1128 N Queens Puzzle(20 分)
The "eight queens puzzle" is the problem of placing eight chess queens on an 8×8 chessboard so that no two queens threaten each other. Thus, a solution requires that no two queens share the same row, column, or diagonal. The eight queens puzzle is an example of the more general N queens problem of placing N non-attacking queens on an N×N chessboard. (From Wikipedia - "Eight queens puzzle".)
Here you are NOT asked to solve the puzzles.

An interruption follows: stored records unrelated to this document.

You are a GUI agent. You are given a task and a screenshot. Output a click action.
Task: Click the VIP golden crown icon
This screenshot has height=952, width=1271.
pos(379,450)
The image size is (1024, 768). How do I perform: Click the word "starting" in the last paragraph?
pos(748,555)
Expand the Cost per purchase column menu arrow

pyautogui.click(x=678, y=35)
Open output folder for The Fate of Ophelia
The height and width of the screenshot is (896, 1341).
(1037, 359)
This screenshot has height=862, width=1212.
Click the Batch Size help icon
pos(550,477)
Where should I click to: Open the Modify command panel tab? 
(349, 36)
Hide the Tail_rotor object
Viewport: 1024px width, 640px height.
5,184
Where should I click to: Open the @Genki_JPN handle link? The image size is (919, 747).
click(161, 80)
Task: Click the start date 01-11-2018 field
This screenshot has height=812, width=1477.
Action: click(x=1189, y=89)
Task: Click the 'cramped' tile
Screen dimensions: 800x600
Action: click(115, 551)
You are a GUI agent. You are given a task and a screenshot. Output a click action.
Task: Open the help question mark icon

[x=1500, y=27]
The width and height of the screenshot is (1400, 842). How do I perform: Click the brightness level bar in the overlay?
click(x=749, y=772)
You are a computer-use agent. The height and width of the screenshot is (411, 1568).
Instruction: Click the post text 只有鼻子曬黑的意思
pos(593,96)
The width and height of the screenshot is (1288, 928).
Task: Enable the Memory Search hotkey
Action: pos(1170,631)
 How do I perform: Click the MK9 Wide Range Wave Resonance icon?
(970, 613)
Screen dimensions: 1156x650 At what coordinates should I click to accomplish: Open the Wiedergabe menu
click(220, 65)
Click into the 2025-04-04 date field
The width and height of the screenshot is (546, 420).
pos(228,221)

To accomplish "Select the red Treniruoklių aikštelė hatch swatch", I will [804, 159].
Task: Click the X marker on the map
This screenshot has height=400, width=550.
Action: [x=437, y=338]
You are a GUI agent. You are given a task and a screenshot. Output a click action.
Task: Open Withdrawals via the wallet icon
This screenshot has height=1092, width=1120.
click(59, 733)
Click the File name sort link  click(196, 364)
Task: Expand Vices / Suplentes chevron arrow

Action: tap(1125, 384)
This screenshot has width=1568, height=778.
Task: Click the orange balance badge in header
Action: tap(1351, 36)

Instead, you are supposed to judge whether or not a given configuration of the chessboard is a solution. To simplify the representation of a chessboard, let us assume that no two queens will be placed in the same column. Then a configuration can be represented by a simple integer sequence (Q1,Q2,⋯,QN), where Qi is the row number of the queen in the i-th column. For example, Figure 1 can be represented by (4, 6, 8, 2, 7, 1, 3, 5) and it is indeed a solution to the 8 queens puzzle; while Figure 2 can be represented by (4, 6, 7, 2, 8, 1, 9, 5, 3) and is NOT a 9 queens' solution.
Figure 1 | Figure 2 |
Input Specification:
Each input file contains several test cases. The first line gives an integer K (1<K≤200). Then K lines follow, each gives a configuration in the format "N Q1 Q2 ... QN", where 4≤N≤1000 and it is guaranteed that 1≤Qi≤N for all i=1,⋯,N. The numbers are separated by spaces.
Output Specification:
For each configuration, if it is a solution to the N queens problem, print YES
in a line; or NO
if not.
Sample Input:
4
8 4 6 8 2 7 1 3 5
9 4 6 7 2 8 1 9 5 3
6 1 5 2 6 4 3
5 1 3 5 2 4
Sample Output:
YES
NO
NO
YES
转载来自: https://blog.csdn.net/Hickey_Chen/article/details/81095025
只能说自己脑子秀逗了 这种东西都想不到......实在是无奈....................
get 新姿势
代码
#include<bits/stdc++.h>
using namespace std;
const int maxn = 1e4+10;
vector<int>vec;
bool isQueen()
{
int size = vec.size();
// printf("%d\n",vec.size());
for(int i = 0; i < size ; i++)
{
for(int j = i + 1; j < size; j++)
{
if(vec[i] == vec[j]) //肯定不同行 判断是否同列
return false;
int colum = j - i ;
if(vec[j] - colum == vec[i] || vec[j] + colum == vec[i])
return false;
}
}
return true;
}
int main()
{
int k;
scanf("%d",&k);
while(k--)
{
vec.clear();
int num,x;
scanf("%d",&num);
for(int i = 1 ; i <= num; i++)
{
scanf("%d", &x);
vec.push_back(x);
}
if(isQueen())
printf("YES\n");
else
printf("NO\n");
}
return 0;
}